Inspired by his hard-working parents, accountant Chris McNeely has a heart for service that led him to become one of the pioneers of Generation Huntington.
By Carter Taylor Seaton
HQ 102 | SUMMER 2018
Chris McNeely is no stranger to hard work or to helping others. He grew up with hard-working parents who regularly helped the needy folks in their Boone County town of Madison. While his father was an underground coal miner for 35 years, he also owned a motorcycle shop, which his wife managed. Chris also worked in the family’s shop from middle school through college.
“Having two blue-collar working parents instilled the commitment, motivation and hard work that a lot of people need throughout their career,” Chris says.
No doubt these characteristics led him to become a partner at The Fyffe Jones Group of accountants and to help found Generation Huntington, a committee of the Huntington Regional Chamber of Commerce.
After high school, Chris entered Marshall University in 1996 and earned an accounting degree. In 2000, he was hired by The Fyffe Jones Group and joined the Chamber of Commerce. That’s where it all began. Chris was part of an interest group of some of the younger chamber members who formed the Young Professionals Committee in 2006. After a few years, the group rebranded itself as Generation Huntington partly because the young, energetic members were surpassing the original age limit and they didn’t want to lose them.
“They were way too involved for us to kick them out,” he says, laughing.
Since then, he’s served as the committee’s social chairman and has worked on several community service projects, such as repainting the Huntington underpasses and going to various schools on career day, which led to serving on the boards of various nonprofit organizations.

☆ ☆ ☆

#### Problem requirements
Summarize the profile of Chris McNeely in two sentences. The rows have nothing to do with the profile.

☆ ☆ ☆

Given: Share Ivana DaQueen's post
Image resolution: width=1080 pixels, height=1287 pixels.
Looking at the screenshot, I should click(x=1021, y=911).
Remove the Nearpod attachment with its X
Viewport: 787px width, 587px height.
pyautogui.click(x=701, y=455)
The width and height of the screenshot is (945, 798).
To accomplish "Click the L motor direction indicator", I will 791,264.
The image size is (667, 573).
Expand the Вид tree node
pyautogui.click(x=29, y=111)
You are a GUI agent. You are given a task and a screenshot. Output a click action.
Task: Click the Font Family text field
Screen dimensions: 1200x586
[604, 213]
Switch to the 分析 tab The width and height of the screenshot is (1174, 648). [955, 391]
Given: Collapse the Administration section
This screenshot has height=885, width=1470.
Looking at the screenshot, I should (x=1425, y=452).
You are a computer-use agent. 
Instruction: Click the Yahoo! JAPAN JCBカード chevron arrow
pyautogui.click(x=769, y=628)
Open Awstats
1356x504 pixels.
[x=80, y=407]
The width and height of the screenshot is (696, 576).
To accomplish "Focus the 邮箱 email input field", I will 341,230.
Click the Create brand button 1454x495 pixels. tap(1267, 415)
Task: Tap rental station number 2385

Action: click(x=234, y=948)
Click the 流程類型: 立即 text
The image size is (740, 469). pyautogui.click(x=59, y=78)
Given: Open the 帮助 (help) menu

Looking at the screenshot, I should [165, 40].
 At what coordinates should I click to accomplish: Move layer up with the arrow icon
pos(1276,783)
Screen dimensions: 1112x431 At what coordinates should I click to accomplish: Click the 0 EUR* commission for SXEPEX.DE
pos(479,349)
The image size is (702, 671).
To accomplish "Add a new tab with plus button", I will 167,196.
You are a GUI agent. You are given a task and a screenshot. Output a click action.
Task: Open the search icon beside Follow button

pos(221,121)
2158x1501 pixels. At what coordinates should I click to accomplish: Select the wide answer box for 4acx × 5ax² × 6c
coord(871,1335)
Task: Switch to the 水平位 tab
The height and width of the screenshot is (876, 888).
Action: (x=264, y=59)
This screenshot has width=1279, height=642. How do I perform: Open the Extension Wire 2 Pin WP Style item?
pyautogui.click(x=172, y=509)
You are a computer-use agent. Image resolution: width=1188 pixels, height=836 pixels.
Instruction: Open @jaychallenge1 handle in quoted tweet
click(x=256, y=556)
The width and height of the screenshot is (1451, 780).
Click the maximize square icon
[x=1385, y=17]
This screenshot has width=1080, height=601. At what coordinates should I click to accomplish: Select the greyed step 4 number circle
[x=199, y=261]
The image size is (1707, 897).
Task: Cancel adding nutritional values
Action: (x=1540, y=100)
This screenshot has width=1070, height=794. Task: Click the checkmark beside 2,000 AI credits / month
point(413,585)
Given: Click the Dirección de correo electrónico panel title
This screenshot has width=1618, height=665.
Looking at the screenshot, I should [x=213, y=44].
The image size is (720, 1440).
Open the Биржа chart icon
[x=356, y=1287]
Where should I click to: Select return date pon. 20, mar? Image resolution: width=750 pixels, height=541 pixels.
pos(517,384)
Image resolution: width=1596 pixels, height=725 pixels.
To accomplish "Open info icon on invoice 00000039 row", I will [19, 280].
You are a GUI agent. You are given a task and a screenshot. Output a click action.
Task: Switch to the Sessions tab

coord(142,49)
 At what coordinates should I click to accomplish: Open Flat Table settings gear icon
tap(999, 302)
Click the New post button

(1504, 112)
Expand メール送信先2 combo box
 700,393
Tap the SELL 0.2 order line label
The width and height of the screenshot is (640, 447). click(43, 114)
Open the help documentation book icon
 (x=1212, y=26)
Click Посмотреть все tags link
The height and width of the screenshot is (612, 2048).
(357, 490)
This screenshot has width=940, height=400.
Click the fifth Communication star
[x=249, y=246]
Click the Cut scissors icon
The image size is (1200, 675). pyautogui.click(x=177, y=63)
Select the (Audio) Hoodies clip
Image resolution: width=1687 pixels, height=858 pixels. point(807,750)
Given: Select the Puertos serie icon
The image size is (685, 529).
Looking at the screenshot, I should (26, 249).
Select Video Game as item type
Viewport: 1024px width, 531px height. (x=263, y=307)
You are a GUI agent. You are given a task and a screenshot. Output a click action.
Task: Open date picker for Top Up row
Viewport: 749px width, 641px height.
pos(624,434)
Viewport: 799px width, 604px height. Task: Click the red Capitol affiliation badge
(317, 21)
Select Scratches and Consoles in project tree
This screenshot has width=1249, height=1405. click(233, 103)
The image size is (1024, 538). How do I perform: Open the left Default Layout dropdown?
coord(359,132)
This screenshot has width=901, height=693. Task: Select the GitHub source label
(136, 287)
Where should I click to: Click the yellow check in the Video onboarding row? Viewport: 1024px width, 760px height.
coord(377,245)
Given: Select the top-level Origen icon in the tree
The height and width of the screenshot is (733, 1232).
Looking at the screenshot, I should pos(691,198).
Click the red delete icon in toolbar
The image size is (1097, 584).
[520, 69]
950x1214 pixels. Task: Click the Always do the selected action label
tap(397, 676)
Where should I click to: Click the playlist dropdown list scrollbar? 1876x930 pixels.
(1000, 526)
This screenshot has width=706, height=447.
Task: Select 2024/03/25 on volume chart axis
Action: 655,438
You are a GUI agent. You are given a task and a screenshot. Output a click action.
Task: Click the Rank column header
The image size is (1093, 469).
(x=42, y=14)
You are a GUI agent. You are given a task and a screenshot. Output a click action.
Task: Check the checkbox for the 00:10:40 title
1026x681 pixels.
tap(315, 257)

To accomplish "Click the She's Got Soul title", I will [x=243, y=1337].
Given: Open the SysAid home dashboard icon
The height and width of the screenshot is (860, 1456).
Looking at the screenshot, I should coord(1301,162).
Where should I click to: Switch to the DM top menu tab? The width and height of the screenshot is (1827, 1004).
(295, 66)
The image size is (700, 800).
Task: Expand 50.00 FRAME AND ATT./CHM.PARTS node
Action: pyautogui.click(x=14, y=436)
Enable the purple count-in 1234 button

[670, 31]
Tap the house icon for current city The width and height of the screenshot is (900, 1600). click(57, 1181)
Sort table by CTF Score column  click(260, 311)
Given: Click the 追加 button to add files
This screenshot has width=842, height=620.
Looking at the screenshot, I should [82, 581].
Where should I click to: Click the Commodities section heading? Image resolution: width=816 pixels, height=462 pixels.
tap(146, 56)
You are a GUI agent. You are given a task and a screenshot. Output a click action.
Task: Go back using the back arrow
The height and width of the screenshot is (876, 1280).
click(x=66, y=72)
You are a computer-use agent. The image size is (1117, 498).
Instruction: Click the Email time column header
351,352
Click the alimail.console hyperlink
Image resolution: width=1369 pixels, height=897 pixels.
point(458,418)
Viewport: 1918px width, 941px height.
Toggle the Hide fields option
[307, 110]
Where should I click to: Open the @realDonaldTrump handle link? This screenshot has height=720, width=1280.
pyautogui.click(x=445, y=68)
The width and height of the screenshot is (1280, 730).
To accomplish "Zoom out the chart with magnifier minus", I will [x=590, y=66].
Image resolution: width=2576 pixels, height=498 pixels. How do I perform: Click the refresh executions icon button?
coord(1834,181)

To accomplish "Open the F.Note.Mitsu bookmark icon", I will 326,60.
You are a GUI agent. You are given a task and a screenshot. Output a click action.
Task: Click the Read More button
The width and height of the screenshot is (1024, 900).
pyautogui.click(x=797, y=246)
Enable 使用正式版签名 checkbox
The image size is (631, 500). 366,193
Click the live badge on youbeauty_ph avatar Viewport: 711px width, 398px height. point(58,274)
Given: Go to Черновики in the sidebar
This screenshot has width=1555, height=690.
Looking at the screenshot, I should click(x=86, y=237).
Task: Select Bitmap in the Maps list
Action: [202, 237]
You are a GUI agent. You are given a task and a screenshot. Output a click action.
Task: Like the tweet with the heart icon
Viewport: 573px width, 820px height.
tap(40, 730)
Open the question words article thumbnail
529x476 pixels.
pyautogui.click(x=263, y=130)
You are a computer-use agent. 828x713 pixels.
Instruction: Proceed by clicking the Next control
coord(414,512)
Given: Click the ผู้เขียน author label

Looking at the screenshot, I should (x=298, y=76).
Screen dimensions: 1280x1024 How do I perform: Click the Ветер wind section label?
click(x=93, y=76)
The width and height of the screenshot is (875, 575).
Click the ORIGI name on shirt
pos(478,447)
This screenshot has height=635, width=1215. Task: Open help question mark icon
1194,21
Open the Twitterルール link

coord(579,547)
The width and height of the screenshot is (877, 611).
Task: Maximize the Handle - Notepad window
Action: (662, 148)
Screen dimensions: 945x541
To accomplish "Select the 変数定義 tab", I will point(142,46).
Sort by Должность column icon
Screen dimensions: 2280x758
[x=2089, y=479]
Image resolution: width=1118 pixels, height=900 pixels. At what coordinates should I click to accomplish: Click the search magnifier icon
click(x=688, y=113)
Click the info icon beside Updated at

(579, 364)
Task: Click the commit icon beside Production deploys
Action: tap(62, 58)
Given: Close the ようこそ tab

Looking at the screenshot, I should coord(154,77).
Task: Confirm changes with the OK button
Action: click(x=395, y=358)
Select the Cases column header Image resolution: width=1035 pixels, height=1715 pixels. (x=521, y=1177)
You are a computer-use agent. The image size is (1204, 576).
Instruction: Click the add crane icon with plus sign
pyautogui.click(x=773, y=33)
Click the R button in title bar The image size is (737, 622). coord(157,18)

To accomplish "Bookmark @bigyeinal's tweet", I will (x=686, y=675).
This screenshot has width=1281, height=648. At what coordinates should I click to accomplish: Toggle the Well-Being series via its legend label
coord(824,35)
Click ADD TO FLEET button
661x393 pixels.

☆ ☆ ☆

#### Result of the exercise
Chris McNeely grew up in Madison, Boone County, working in his parents' motorcycle shop, and he says his two blue-collar parents instilled the commitment, motivation and hard work people need in their careers. After earning an accounting degree at Marshall University, he joined The Fyffe Jones Group and the Chamber of Commerce in 2000, became a partner at the firm, and helped found the Young Professionals Committee, later renamed Generation Huntington, where he has served as social chairman and worked on community service projects.